Task to carry out:
Render the lines of the listing below as a numbered list, omitting blank lines, starting at the line that contains "Given: Click the editor's" and ending at the final line of the listing.

Source data:

_____

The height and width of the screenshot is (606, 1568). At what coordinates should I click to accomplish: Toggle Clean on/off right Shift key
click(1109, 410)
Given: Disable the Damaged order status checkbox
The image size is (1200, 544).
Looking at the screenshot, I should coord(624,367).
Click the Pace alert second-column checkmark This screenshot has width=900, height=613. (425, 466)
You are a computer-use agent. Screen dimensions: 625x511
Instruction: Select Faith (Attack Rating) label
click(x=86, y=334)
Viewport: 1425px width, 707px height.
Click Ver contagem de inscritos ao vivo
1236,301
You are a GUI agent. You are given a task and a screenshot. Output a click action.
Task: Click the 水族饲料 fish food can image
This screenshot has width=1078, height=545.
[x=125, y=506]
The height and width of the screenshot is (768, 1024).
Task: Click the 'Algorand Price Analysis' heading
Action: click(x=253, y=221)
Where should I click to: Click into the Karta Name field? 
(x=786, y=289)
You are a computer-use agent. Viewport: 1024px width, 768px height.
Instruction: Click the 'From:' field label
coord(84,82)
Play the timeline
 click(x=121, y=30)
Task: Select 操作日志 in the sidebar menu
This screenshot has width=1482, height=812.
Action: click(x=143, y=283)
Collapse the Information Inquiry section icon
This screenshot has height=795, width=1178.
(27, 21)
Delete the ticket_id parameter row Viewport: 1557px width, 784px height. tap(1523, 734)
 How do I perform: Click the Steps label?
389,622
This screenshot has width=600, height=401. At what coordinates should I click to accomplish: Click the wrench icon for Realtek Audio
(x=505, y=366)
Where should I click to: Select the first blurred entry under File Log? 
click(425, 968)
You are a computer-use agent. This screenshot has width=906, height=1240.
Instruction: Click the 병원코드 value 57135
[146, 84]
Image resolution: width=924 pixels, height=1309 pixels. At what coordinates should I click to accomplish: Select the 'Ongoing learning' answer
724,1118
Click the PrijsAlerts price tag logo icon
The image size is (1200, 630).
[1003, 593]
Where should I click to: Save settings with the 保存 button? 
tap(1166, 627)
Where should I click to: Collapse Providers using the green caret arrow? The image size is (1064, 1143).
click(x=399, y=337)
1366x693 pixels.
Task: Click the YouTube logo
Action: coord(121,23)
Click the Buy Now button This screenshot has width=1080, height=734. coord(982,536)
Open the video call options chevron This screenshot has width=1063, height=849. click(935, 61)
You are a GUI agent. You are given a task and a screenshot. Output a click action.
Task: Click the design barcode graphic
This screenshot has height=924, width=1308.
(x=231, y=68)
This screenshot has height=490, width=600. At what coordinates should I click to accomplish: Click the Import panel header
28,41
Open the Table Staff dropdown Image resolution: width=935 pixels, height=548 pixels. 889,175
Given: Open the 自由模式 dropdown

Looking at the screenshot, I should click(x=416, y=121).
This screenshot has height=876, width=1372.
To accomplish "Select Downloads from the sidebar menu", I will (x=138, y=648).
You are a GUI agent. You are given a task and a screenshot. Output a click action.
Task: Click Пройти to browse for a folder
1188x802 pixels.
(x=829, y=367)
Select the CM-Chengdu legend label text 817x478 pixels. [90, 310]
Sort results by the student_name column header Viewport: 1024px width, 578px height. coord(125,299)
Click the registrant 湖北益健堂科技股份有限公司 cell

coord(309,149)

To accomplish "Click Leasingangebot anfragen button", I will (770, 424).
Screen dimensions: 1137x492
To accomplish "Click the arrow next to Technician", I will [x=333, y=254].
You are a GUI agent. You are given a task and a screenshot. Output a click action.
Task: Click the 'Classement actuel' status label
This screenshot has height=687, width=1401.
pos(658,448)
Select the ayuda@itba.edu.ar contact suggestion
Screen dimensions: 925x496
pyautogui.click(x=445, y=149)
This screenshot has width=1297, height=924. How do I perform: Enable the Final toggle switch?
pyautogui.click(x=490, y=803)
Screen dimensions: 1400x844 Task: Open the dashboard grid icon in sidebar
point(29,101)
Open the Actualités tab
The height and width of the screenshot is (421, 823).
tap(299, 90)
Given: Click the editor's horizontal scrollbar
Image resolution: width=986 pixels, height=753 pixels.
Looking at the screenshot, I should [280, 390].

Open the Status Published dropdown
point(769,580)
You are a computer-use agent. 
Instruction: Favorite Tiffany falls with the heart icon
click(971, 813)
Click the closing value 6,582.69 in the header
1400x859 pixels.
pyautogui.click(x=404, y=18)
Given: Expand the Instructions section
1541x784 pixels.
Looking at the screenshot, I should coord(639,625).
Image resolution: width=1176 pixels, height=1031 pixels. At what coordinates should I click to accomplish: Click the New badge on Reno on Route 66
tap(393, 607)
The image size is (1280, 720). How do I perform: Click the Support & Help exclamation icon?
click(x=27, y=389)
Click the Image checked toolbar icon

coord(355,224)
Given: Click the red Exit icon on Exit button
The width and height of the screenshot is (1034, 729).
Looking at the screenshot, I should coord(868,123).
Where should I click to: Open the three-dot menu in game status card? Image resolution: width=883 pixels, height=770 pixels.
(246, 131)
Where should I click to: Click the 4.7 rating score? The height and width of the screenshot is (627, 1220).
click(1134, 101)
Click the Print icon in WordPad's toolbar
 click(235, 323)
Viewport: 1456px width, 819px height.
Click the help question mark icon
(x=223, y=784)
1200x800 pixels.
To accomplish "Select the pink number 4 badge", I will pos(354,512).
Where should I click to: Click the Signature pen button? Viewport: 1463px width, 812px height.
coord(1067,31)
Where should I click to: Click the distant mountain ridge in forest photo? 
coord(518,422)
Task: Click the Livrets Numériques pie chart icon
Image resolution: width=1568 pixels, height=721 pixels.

_____

Result of the task:
1. Given: Click the editor's horizontal scrollbar
2. Image resolution: width=986 pixels, height=753 pixels.
3. Looking at the screenshot, I should [280, 390].
4. Open the Status Published dropdown
5. point(769,580)
6. You are a computer-use agent. 
7. Instruction: Favorite Tiffany falls with the heart icon
8. click(971, 813)
9. Click the closing value 6,582.69 in the header
10. 1400x859 pixels.
11. pyautogui.click(x=404, y=18)
12. Given: Expand the Instructions section
13. 1541x784 pixels.
14. Looking at the screenshot, I should coord(639,625).
15. Image resolution: width=1176 pixels, height=1031 pixels. At what coordinates should I click to accomplish: Click the New badge on Reno on Route 66
16. tap(393, 607)
17. The image size is (1280, 720). How do I perform: Click the Support & Help exclamation icon?
18. click(x=27, y=389)
19. Click the Image checked toolbar icon
20. coord(355,224)
21. Given: Click the red Exit icon on Exit button
22. The width and height of the screenshot is (1034, 729).
23. Looking at the screenshot, I should coord(868,123).
24. Where should I click to: Open the three-dot menu in game status card? Image resolution: width=883 pixels, height=770 pixels.
25. (246, 131)
26. Where should I click to: Click the 4.7 rating score? The height and width of the screenshot is (627, 1220).
27. click(1134, 101)
28. Click the Print icon in WordPad's toolbar
29.  click(235, 323)
30. Viewport: 1456px width, 819px height.
31. Click the help question mark icon
32. (x=223, y=784)
33. 1200x800 pixels.
34. To accomplish "Select the pink number 4 badge", I will pos(354,512).
35. Where should I click to: Click the Signature pen button? Viewport: 1463px width, 812px height.
36. coord(1067,31)
37. Where should I click to: Click the distant mountain ridge in forest photo? 
38. coord(518,422)
39. Task: Click the Livrets Numériques pie chart icon
40. Image resolution: width=1568 pixels, height=721 pixels.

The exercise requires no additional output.